▶ [GOAL OF THE EXERCISE] Print every entry exactly as it appears, but skip the pictures.

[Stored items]
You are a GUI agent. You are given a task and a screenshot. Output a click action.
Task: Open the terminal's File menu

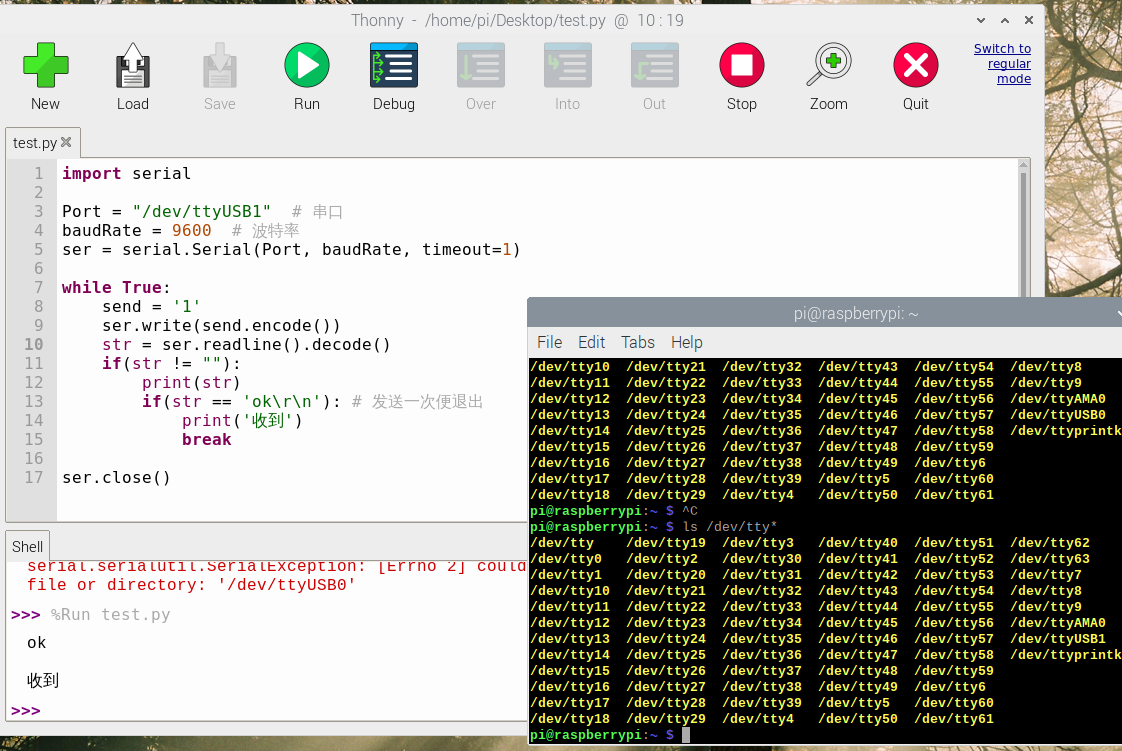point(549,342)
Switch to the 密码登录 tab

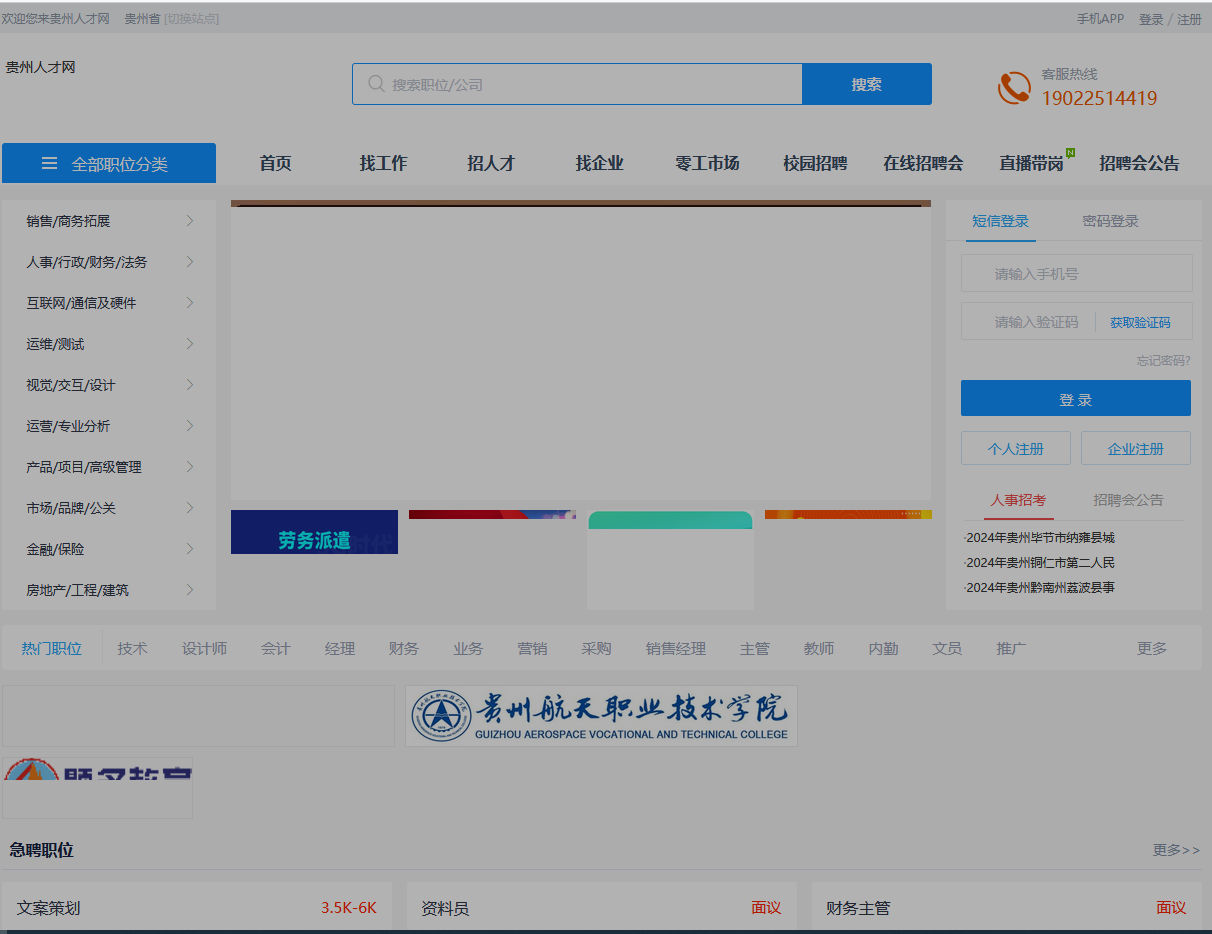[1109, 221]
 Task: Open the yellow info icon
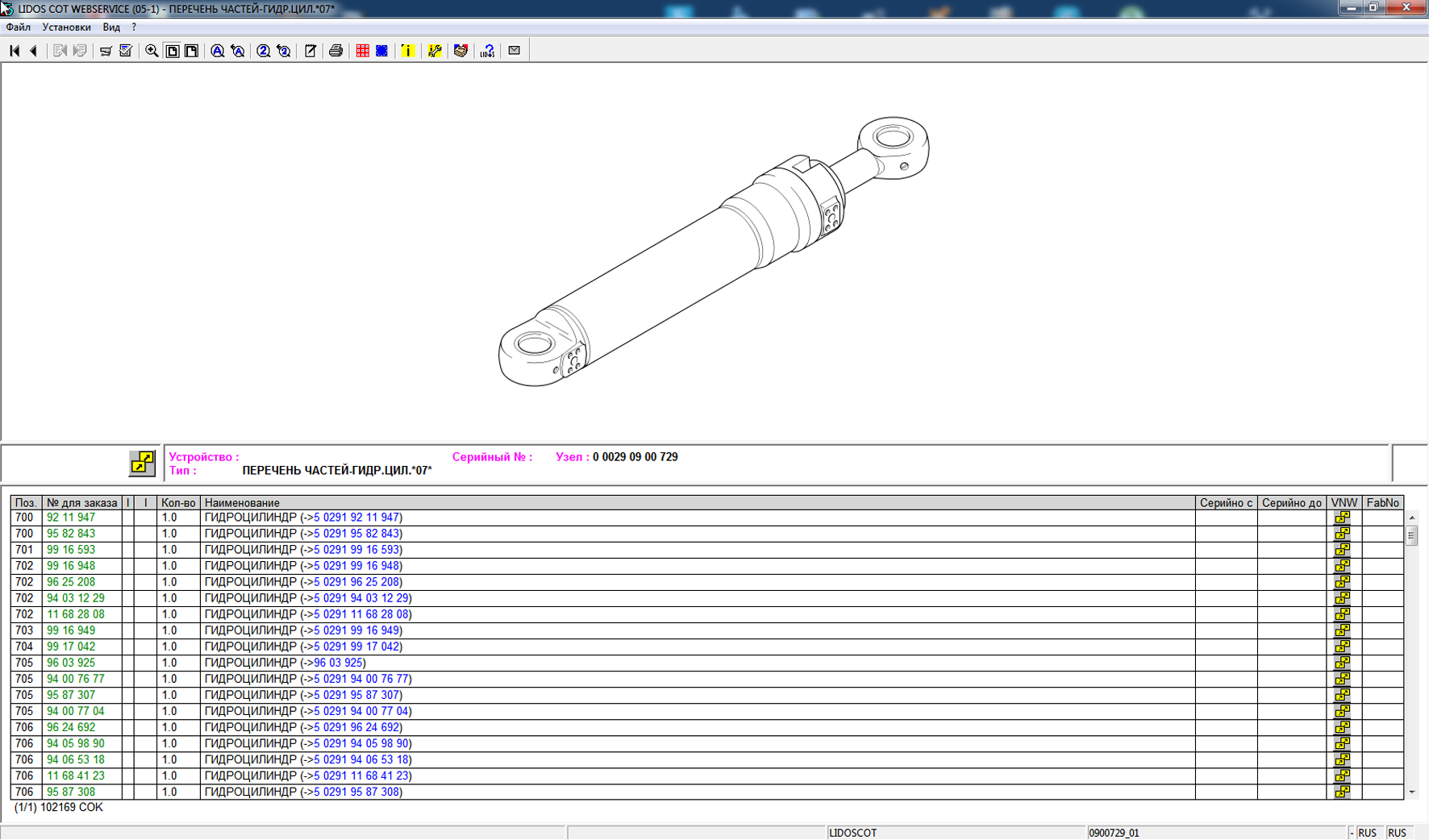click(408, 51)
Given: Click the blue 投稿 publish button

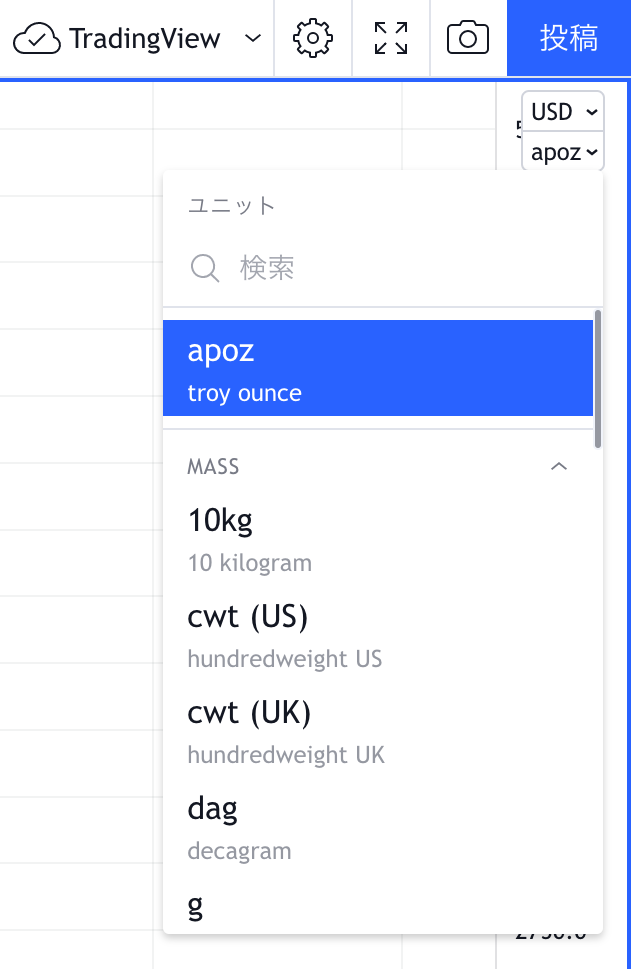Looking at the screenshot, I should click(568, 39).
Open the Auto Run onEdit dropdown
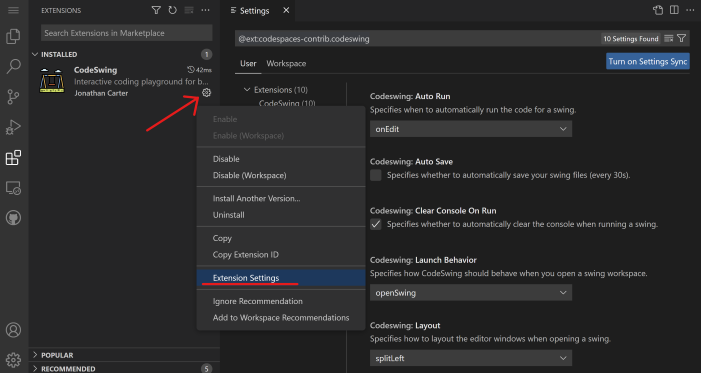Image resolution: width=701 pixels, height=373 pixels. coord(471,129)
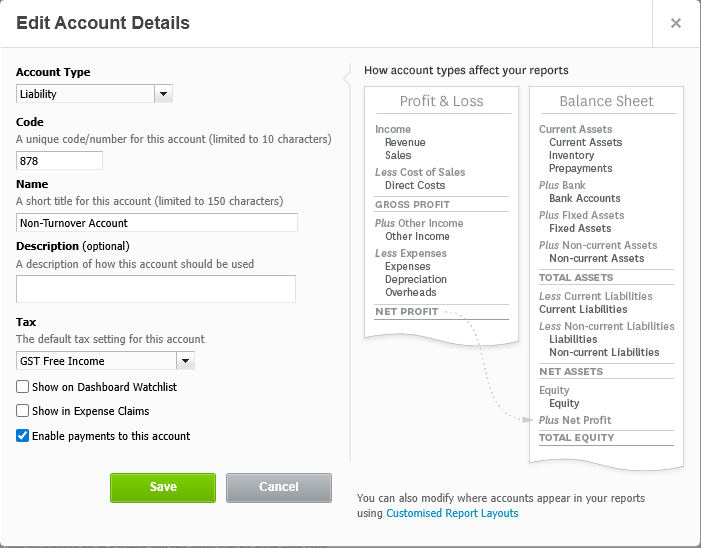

▶ [TASK RESULT]
You are a GUI agent. You are given a task and a screenshot. Output a click action.
Task: Open the terminal's File menu

point(549,342)
Switch to the 密码登录 tab

[1109, 221]
 Task: Open the yellow info icon
click(408, 51)
Given: Click the blue 投稿 publish button

Looking at the screenshot, I should click(568, 39).
Open the Auto Run onEdit dropdown
Image resolution: width=701 pixels, height=373 pixels. coord(471,129)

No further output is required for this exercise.